The page count has gone from billions right down to just over a million. This is often also a way better experience for the users, as they’re going to not see any useless options that return zero results. Any site that has faceted should be doing this by default.
This test uses equivalent parameters as Test #1, except it uses “OR” matching:
The faceted still has 32 filtering options
There are still 10,000 products.
Each filtering option still matches 20% of the products.
The site still displays 10 products per page.
Options now combined using “OR” matching rather than “AND” matching.
This gives us:
4,294,967,296 different combinations of options.
4,148,637,734,396 pages (!)
0 empty results.
The number of combinations is precisely an equivalent, but the amount of pages is far higher now (966 times higher), and there are no longer empty results.
Why is the page count so high?
Because, with “OR” matching, whenever you click on a replacement option the amount of matching items increases. this is often the other of “AND” matching,
where the amount decreases. During this test, most combinations now include most of the products on the site.
In Test #1, most combinations produced empty results.

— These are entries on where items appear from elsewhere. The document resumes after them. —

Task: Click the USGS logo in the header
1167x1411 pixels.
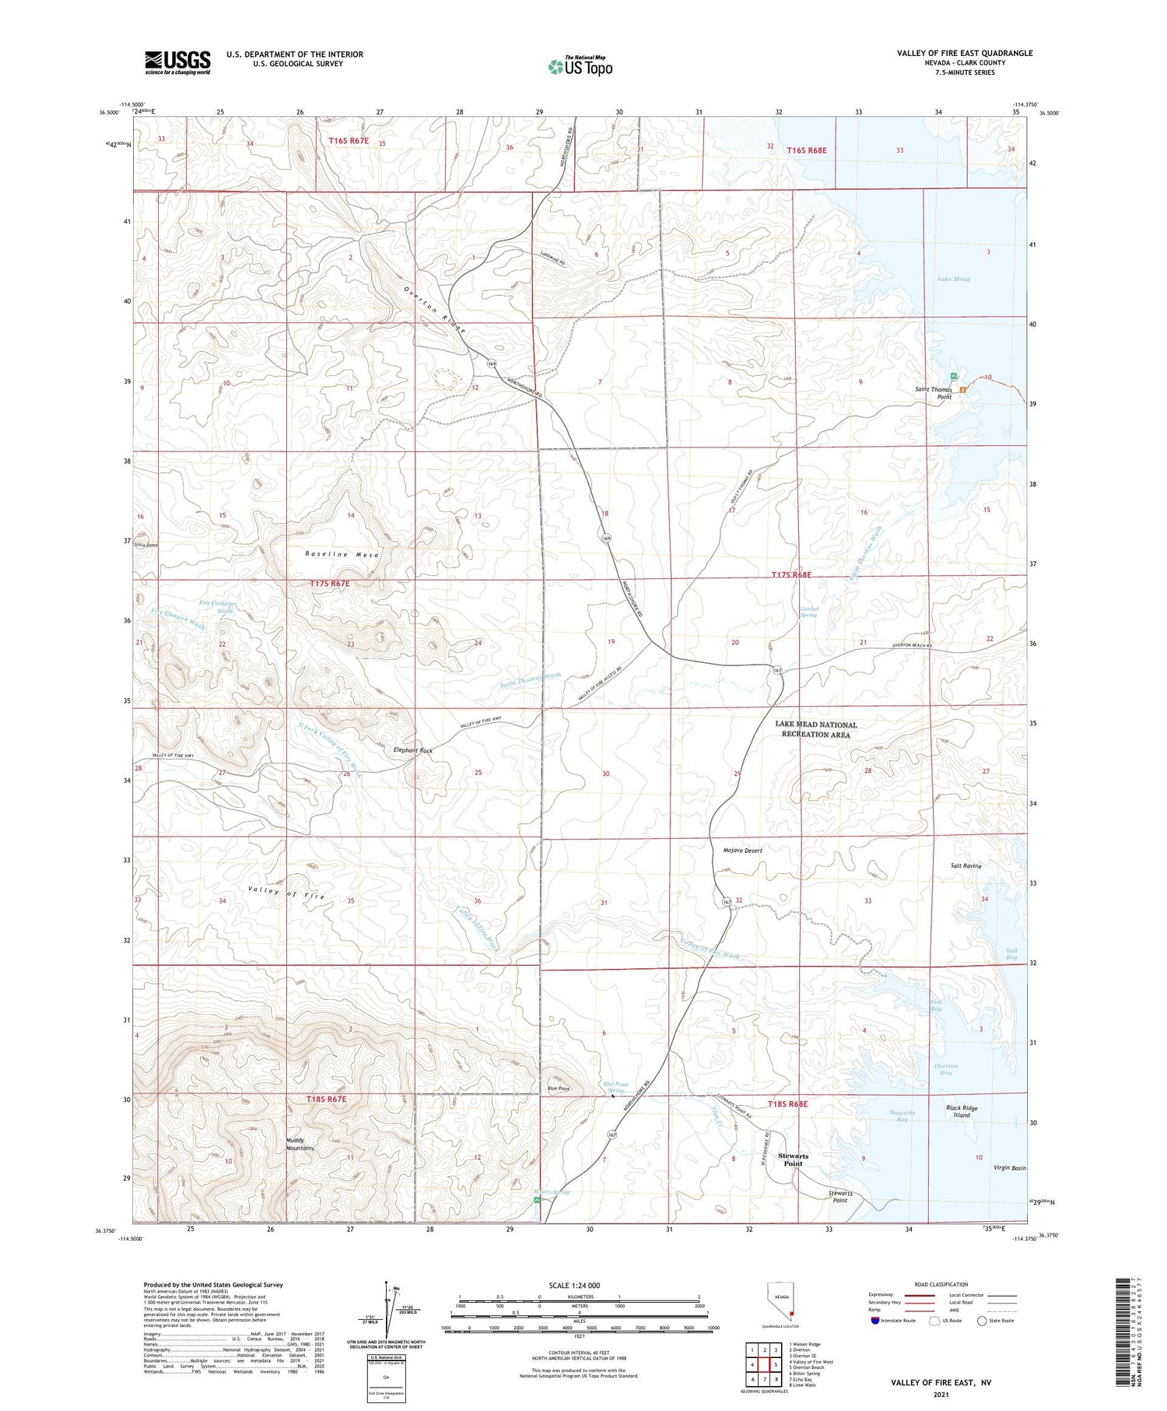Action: [x=177, y=62]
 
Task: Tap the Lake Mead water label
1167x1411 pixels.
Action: [x=953, y=279]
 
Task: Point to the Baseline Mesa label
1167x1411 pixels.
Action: [x=342, y=554]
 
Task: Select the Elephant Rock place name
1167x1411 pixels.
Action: [x=413, y=750]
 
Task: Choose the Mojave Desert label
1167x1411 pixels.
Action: [x=742, y=851]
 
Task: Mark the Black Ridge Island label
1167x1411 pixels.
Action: [x=962, y=1111]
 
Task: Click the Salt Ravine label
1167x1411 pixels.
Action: [x=965, y=865]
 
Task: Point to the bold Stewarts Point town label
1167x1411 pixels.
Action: [x=793, y=1160]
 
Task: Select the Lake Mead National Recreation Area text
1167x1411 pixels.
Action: [x=816, y=729]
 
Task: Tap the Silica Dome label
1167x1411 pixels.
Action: [x=145, y=546]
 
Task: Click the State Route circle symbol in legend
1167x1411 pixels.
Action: [x=982, y=1321]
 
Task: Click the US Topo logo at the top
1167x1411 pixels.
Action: [x=580, y=67]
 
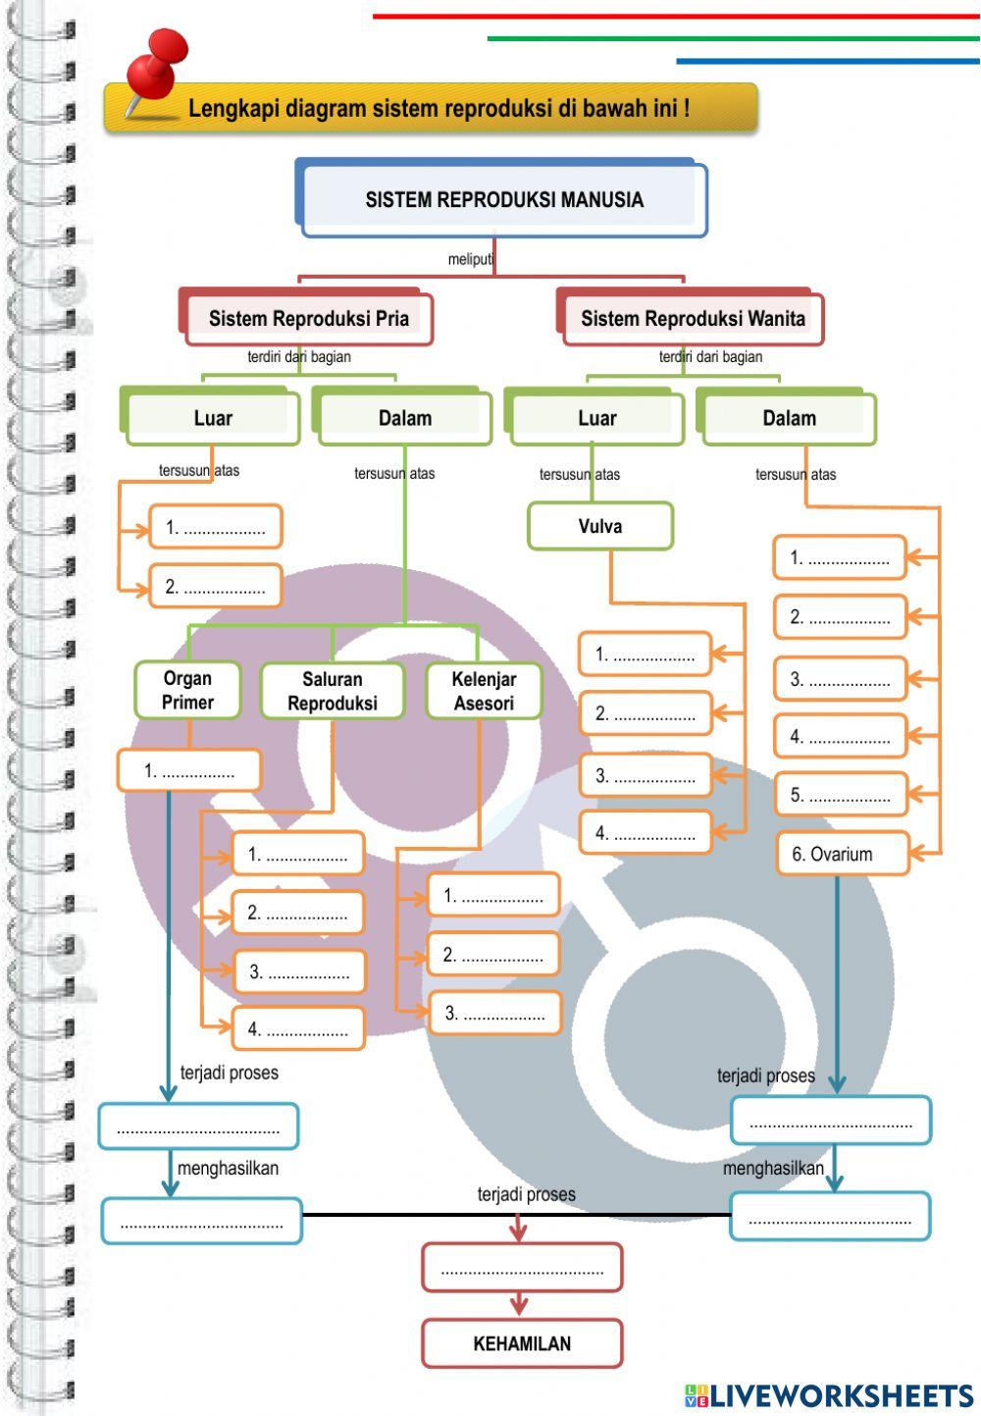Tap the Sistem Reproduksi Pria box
(x=308, y=319)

There are not any empty results in the least during this new site. The sole way there might be an empty result would be if you chose to incorporate a filtering option that never matches anything (which would be quite pointless).
The strategy of blocking empty results doesn’t affect this match type.
This test uses radio button matching.
If we repeat Test #1, but with radio button matching, we get:
33 different combinations of options.
0 empty results.
This is outrageously more efficient than any of the others.
The takeaway: Always think about using radio button matching once you can escape with it (any time the choices are mutually exclusive). it’ll have a dramatic effect on page counts.
Faceted navigation is one of the thorniest SEO challenges large sites face. Don’t wait to deal with issues after you’ve built your site. Plan ahead. Use robots.txt, check out selection options, and “think” sort of a program.
A little planning can improve the use of the crawl budget, boost SEO, and improve the user experience.